The Zakkours still do not understand what went wrong, in part because in the beginning things went better than they could have hoped.
Though both Anne and her husband have traveled extensively throughout Western Europe, the Middle East and Africa, and both of them studied in Europe, they had never been to any of the countries of the former Soviet Union. They were not sure what to expect.
Swept Off Their Feet
Any apprehensions were dispelled almost as soon as they saw Minsk, a city of broad tree-lined boulevards, classical architecture and dozens of parks.
"Belarus was our first experience with Eastern Europe, but we loved it there," she said. "The Belarusian people are lovely, we loved Minsk. The orphanage is a modest place, but it's clean, the children get healthy food, lots of fresh vegetables, they probably eat better than a lot of kids in the United States."
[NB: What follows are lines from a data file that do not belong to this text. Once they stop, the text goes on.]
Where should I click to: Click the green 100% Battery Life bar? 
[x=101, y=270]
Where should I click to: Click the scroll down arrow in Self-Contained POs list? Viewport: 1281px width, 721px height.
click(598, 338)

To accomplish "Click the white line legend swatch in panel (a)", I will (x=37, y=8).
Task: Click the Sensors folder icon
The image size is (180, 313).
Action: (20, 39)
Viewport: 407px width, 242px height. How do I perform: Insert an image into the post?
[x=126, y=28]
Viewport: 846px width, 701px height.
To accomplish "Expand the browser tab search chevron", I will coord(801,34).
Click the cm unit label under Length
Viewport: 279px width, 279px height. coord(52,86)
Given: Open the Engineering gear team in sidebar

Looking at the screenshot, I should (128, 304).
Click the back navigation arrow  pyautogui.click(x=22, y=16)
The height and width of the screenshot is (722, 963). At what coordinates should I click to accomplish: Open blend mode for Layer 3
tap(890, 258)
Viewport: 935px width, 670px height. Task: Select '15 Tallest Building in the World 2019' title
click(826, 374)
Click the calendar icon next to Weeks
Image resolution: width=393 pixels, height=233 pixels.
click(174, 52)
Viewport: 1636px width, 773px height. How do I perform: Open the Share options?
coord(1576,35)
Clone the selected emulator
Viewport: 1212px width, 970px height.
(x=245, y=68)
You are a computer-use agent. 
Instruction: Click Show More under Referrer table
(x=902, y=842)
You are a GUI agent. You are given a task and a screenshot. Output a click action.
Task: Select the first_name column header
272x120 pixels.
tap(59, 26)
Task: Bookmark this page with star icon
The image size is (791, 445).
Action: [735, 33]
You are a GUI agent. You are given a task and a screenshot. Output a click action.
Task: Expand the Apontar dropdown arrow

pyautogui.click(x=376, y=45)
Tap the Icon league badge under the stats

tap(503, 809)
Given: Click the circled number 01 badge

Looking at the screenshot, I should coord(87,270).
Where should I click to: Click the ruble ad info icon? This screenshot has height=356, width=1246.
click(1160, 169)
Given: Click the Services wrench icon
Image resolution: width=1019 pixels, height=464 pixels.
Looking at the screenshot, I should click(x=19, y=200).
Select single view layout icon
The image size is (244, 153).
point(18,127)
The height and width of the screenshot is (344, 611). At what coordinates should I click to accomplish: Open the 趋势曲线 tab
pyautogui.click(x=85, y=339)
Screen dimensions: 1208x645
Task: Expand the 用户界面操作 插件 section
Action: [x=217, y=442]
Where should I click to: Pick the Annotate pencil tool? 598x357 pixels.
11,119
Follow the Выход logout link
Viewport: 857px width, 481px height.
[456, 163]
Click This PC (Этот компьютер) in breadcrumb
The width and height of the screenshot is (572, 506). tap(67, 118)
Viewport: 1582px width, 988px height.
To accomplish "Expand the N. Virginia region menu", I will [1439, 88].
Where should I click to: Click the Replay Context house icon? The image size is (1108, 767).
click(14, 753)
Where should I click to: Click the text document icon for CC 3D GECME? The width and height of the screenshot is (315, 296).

When they met the two children at the orphanage, the little girl seemed to take to them right away, she said. The little boy, who was just 2 years old, was a little more shy, but as they returned day after day -- on the urging of the orphanage staff -- he slowly opened up to them.
All that only made the shock of what happened next more devastating.
At the court hearing last October, the Zakkours expected the adoption to be approved quickly, since they had been invited by the Belarusian government to come to Minsk to finalize it. Instead, they were told it had been suspended and were given a new court date.
"The people at the adoption center said, 'Keep coming back because we want this to work,'" she said. "I never believed that it wouldn't work out. So we just kept going back and spending hours with them and we just loved them more."
But when they returned to court, the answer was the same. The adoptions were in limbo.
The Zakkours sought help from the U.S. Ambassador to Belarus, George Krol, but ended up leaving the country with nothing more than a vague statement from the government.
"They got our hopes up, they gave us a statement saying that the adoptions could be processed in 2005, and nothing happened, so we don't know. We just don't know," Anne Zakkour said.
Kozhan said that all foreign adoptions of Belarusian children are in limbo because foreign governments have not yet agreed to implement protections required by the new regulations.
"The procedure has been suspended since the end of last year," Kozhan said. "The procedure could be renewed, but it is really difficult to give an exact date when this could be done."
Another major obstacle, he said, is that the United States does not have an agency designated to deal with international adoptions, as called for in the Hague Convention.
"Because the United States doesn't participate in the Hague Convention for adoption, there is no agency that could be responsible for international adoptions," Kozhan said.
The State Department assists Americans seeking to adopt children from other countries, and a representative has been negotiating with Belarus on behalf of the Zakkours, but it seems no progress has been made, Anne Zakkour said.
"I'm told there may be a slight chance of a dialogue," she said.
The couple has also turned to local politicians for help, including their governor and senators. They even wrote to California Gov. Arnold Schwarzenegger, after hearing that the former movie star had helped another couple fighting for a Belarus adoption.
Despite their frustration, the Zakkours said they have not soured on Belarus or the people there, and they said they understand the government's concerns. If the adoptions are finally approved, they said they will teach the children about their home country, and bring them back to visit when they are older.
"We want the children to learn all about Belarus, we want to take them back when they grow up," Zakkour said. "Belarus was our first experience with the Eastern European countries, but we loved it there."